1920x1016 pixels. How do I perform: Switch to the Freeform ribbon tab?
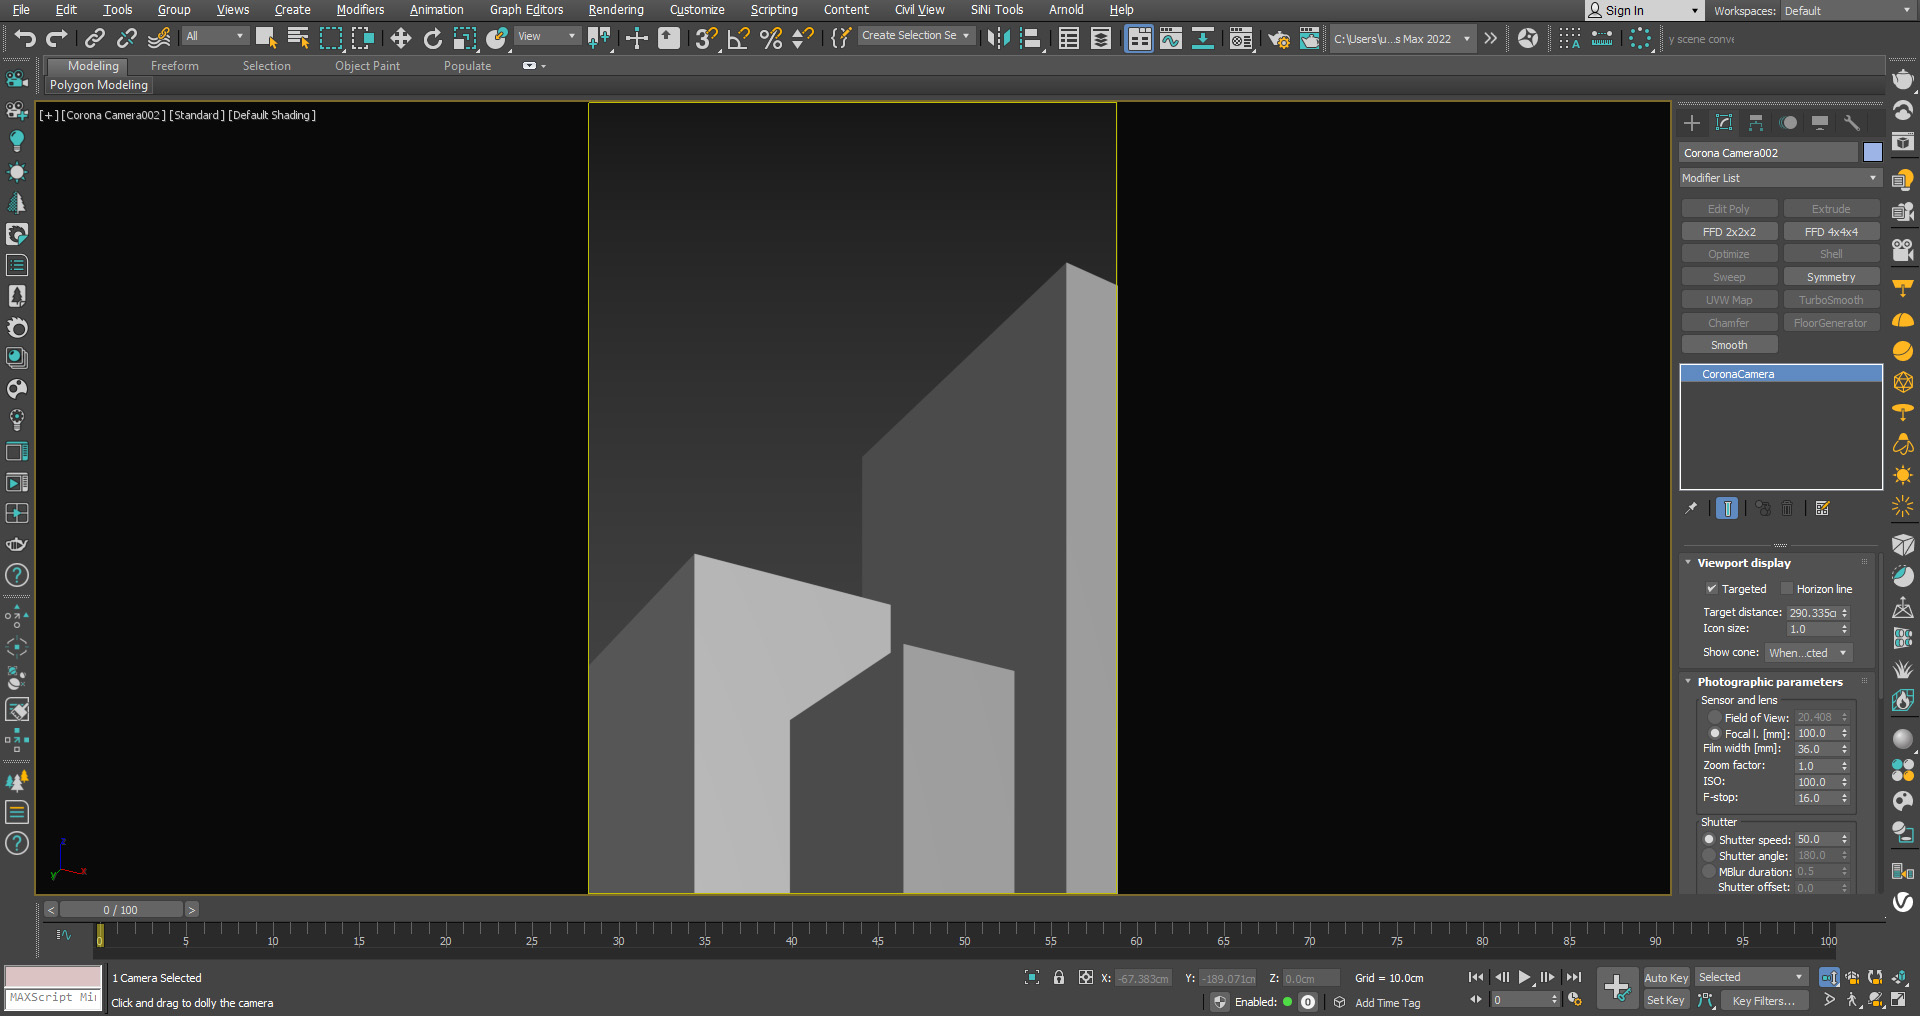point(175,66)

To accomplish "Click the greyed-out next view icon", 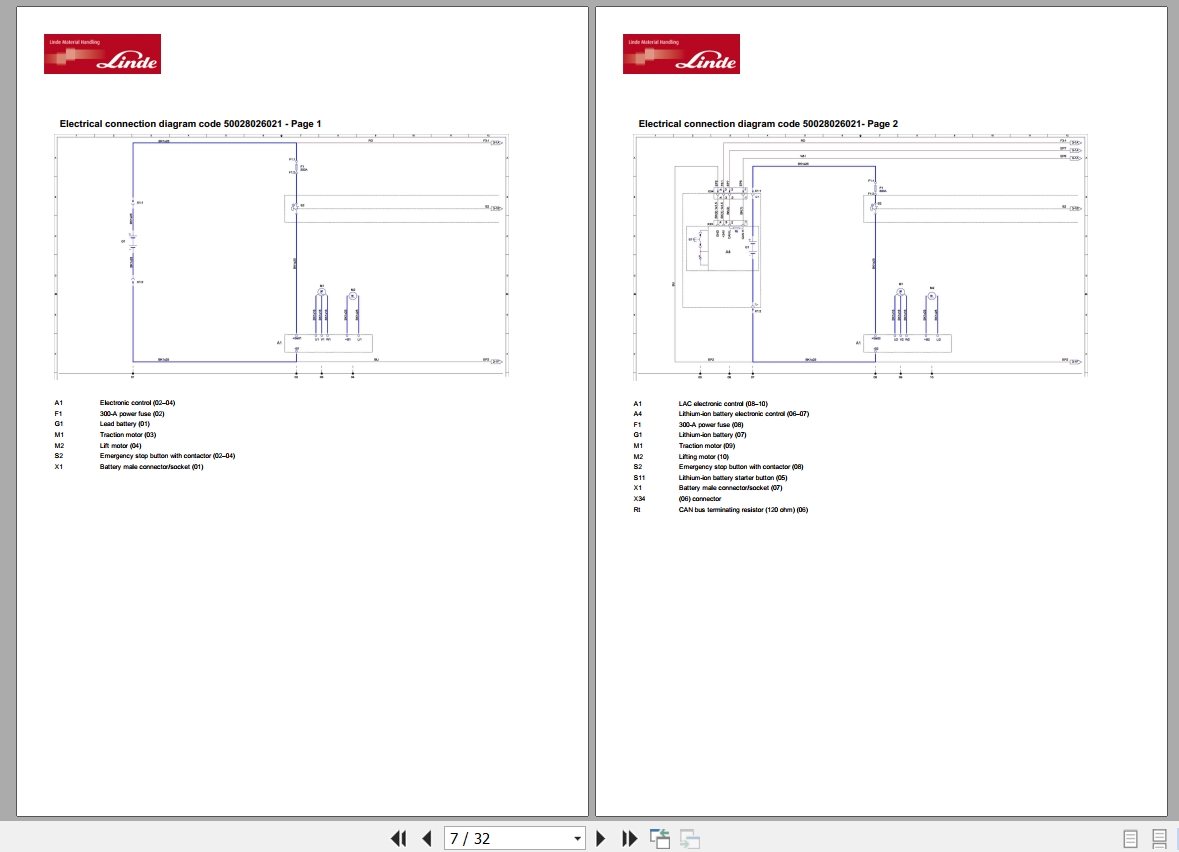I will click(690, 838).
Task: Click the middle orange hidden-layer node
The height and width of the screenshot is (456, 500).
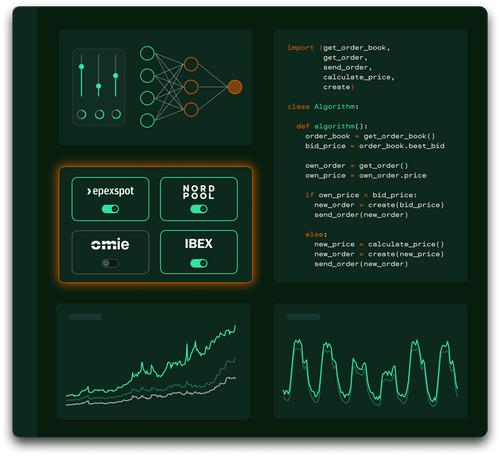Action: pos(191,87)
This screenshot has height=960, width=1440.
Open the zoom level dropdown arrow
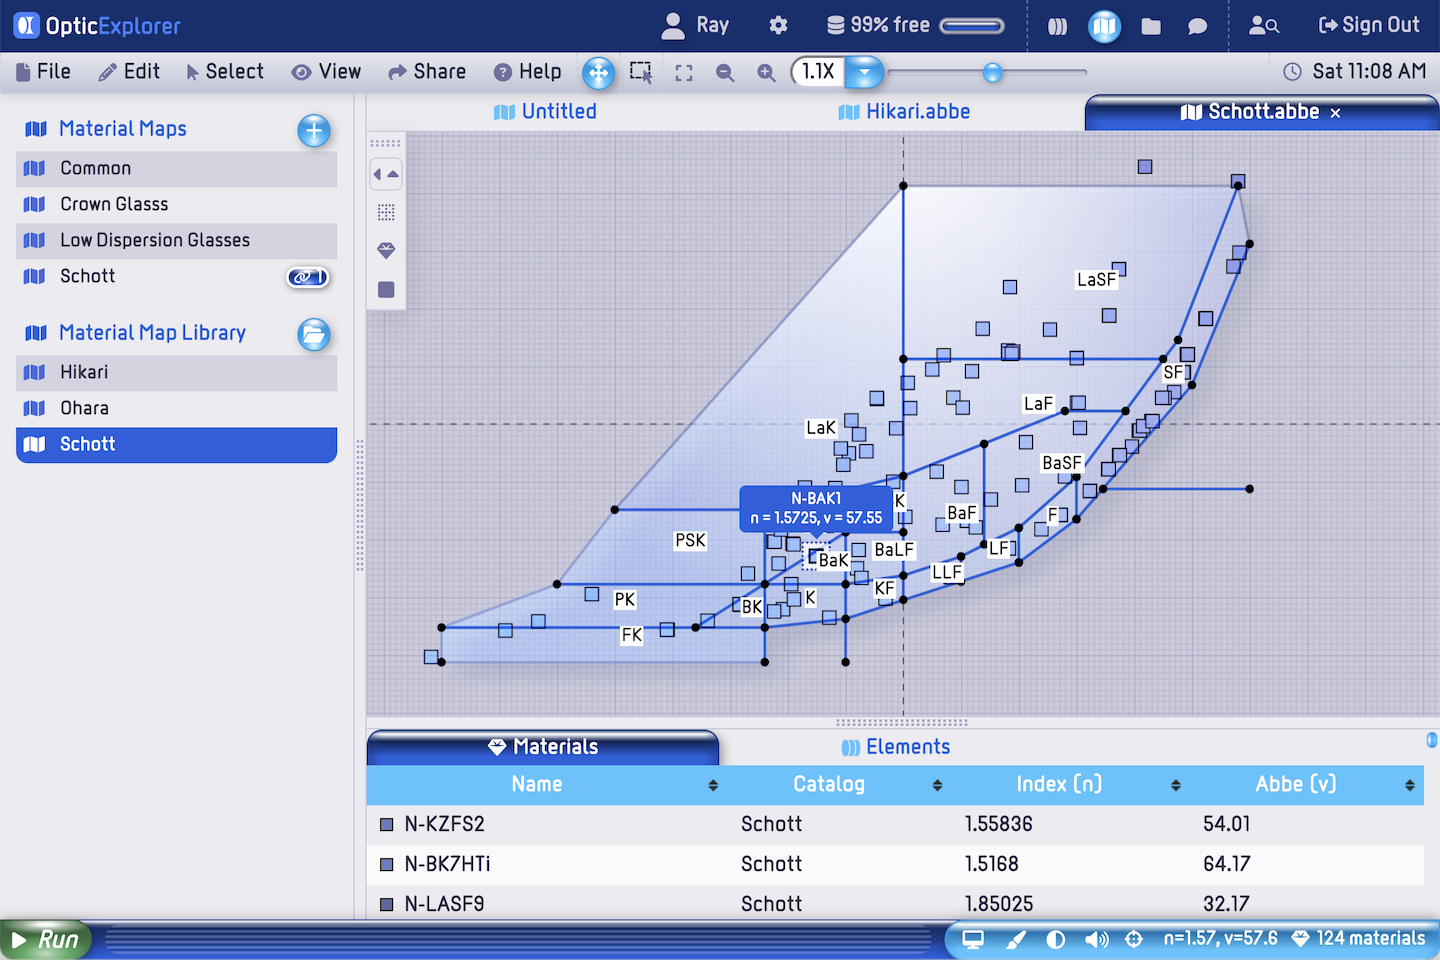pos(864,72)
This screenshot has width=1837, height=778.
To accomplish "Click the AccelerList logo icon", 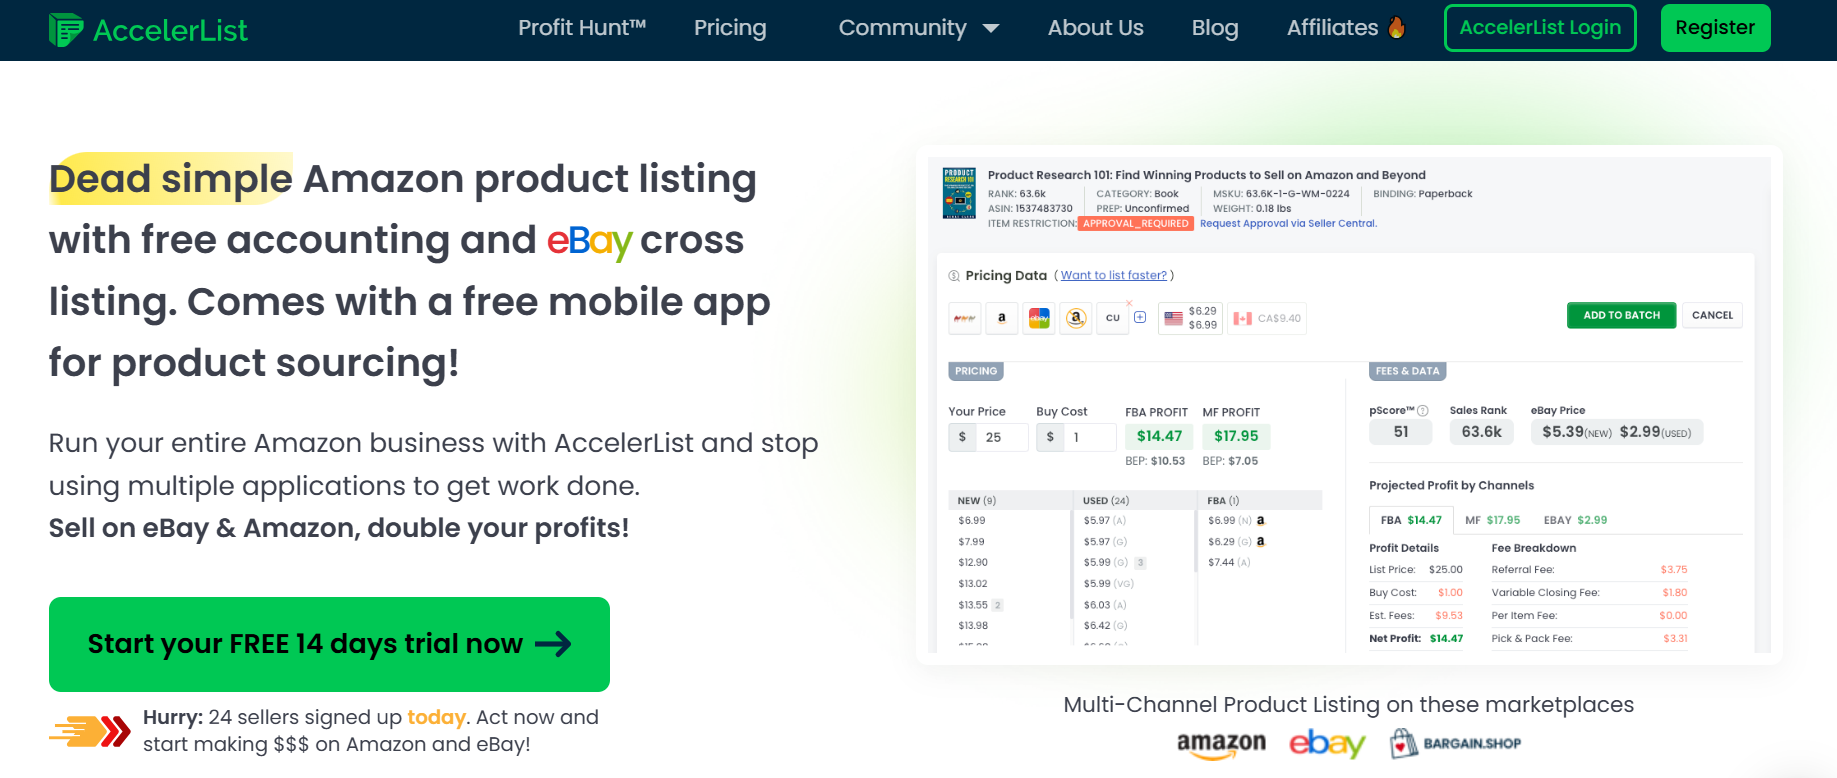I will tap(66, 30).
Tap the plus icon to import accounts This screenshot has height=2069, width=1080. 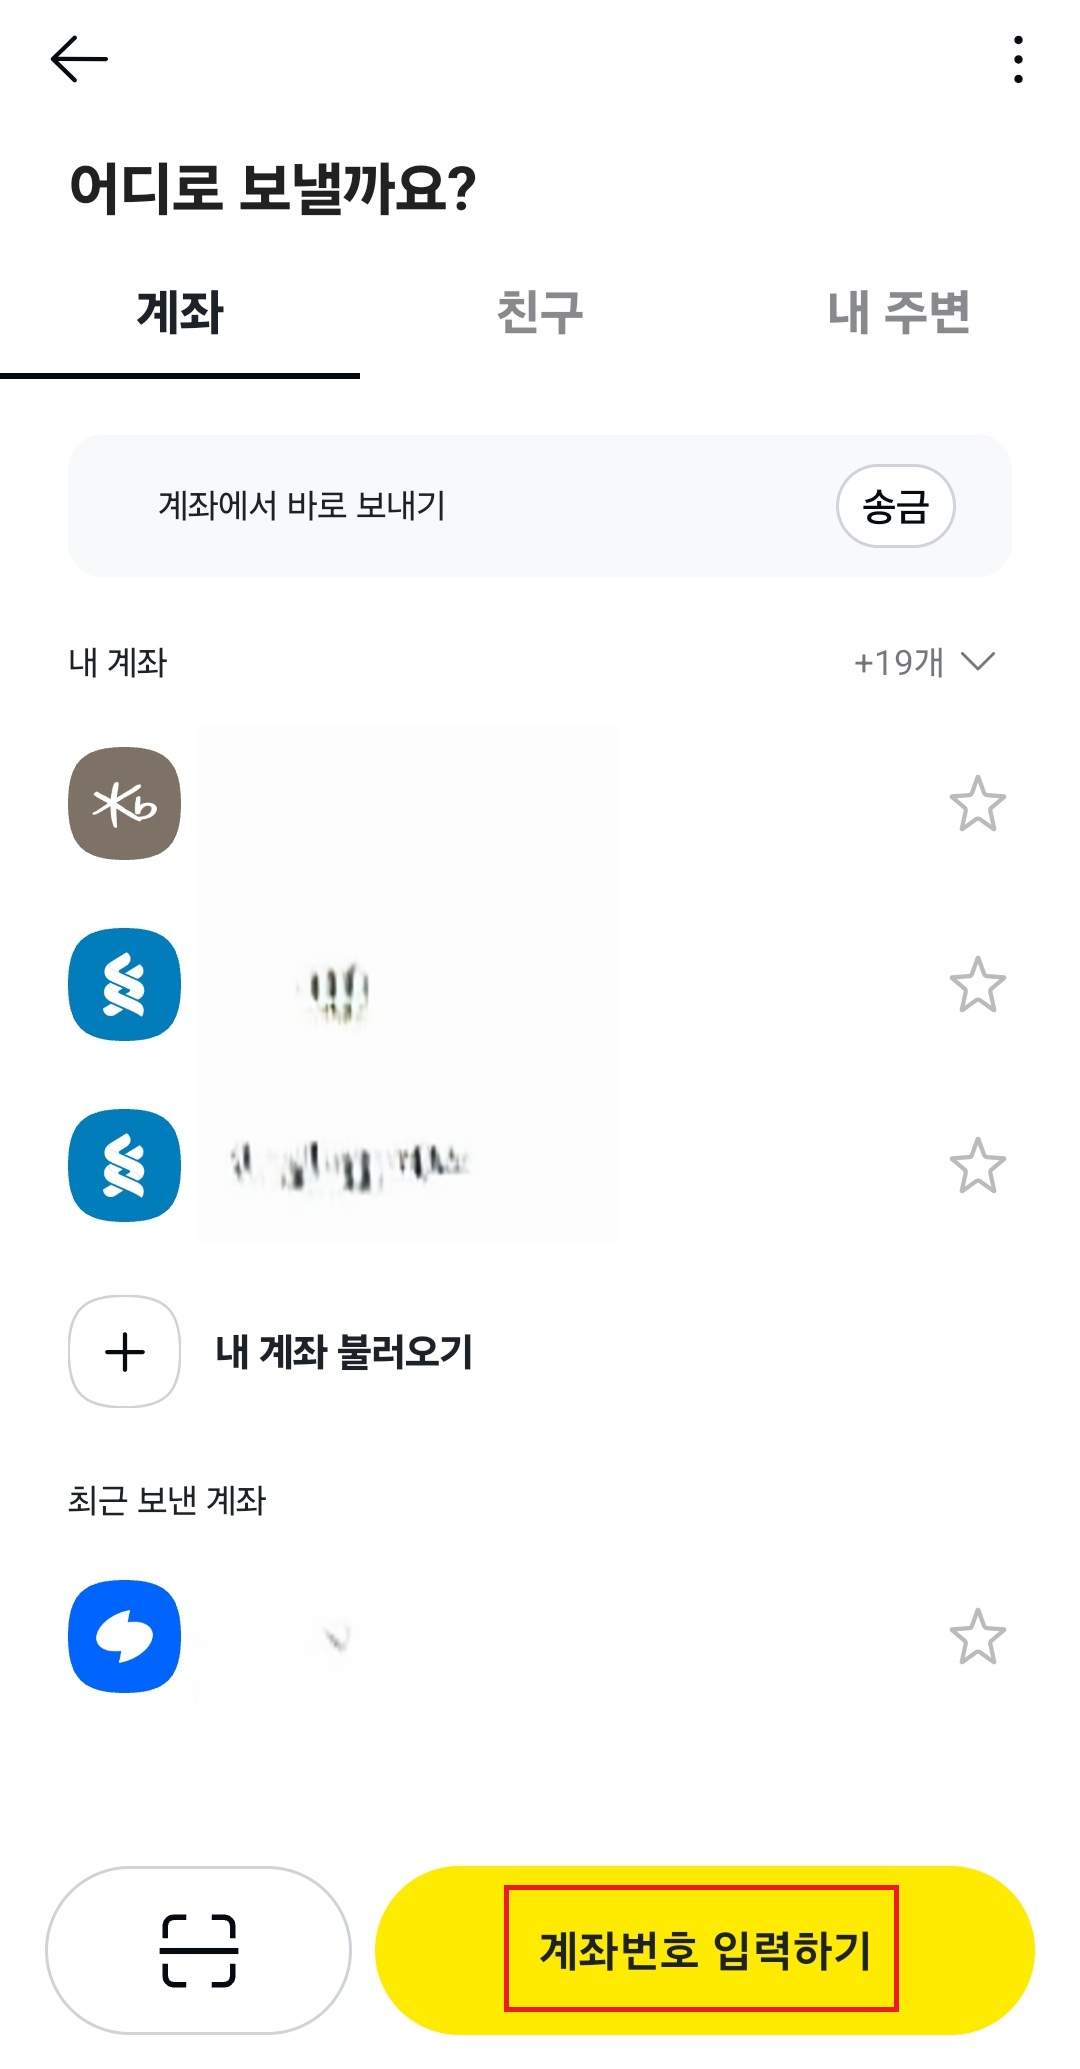[x=125, y=1352]
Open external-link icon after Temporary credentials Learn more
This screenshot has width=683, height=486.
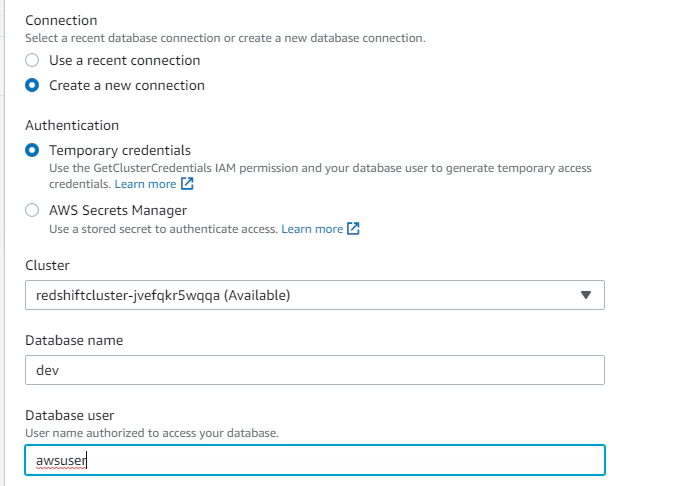point(187,184)
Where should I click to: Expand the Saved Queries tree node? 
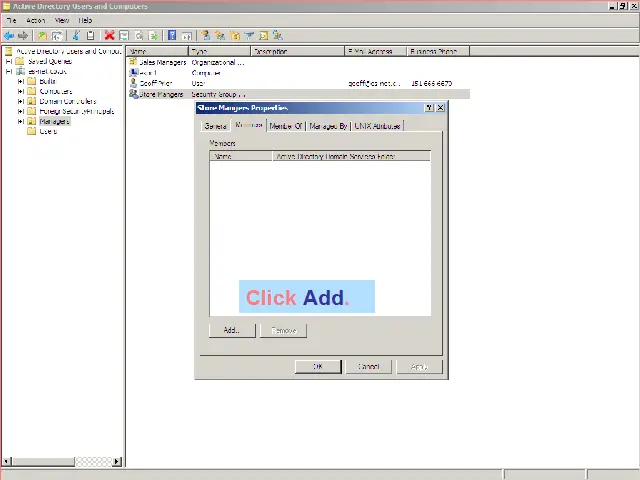pos(8,61)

- - - - - - -

** WORK TO BE COMPLETED **
Could you repeat exactly the lines from the one containing "Open external-link icon" to the last line of the records, both included, and leave out every picture?

** SOLUTION TO THE PROBLEM **
Open external-link icon after Temporary credentials Learn more
This screenshot has width=683, height=486.
point(187,184)
Where should I click to: Expand the Saved Queries tree node? 
pos(8,61)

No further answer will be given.